Pixel coordinate grounding data
[Start of section]
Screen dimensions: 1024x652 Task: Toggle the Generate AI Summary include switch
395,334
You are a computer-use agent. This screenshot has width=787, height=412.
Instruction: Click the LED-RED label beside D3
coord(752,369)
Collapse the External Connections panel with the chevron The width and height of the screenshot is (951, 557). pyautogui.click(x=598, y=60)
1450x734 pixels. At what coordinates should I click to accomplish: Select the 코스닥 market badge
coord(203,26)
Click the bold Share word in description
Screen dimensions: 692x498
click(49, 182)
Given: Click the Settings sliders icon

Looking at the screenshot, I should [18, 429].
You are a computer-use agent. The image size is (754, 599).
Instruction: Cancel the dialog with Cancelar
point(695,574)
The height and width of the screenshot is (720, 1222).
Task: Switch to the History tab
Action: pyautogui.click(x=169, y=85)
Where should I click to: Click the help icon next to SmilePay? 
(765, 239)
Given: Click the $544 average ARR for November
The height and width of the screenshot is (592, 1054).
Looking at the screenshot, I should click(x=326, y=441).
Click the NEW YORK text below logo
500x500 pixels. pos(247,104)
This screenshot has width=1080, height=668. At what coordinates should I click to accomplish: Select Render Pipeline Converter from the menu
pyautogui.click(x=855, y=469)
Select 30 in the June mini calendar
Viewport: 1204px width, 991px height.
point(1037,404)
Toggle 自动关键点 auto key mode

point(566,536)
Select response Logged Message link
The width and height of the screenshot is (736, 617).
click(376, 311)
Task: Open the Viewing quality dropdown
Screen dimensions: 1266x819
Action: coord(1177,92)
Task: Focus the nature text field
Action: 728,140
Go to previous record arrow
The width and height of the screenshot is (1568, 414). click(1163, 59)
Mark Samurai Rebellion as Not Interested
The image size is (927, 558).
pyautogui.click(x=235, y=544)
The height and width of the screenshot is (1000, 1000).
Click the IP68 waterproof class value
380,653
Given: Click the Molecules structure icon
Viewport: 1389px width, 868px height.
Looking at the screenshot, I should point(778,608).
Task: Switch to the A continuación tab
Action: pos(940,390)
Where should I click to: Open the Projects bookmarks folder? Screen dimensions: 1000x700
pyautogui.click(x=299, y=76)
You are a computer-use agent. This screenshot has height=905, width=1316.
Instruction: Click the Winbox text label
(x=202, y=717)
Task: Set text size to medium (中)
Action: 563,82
[End of section]
## Exercise goal:
The result should consist solely of the lines from the one that contains "Click the IP68 waterproof class value" to the last line of the records above, reproduced exactly.

## Result of this exercise:
Click the IP68 waterproof class value
380,653
Given: Click the Molecules structure icon
Viewport: 1389px width, 868px height.
Looking at the screenshot, I should point(778,608).
Task: Switch to the A continuación tab
Action: pos(940,390)
Where should I click to: Open the Projects bookmarks folder? Screen dimensions: 1000x700
pyautogui.click(x=299, y=76)
You are a computer-use agent. This screenshot has height=905, width=1316.
Instruction: Click the Winbox text label
(x=202, y=717)
Task: Set text size to medium (中)
Action: 563,82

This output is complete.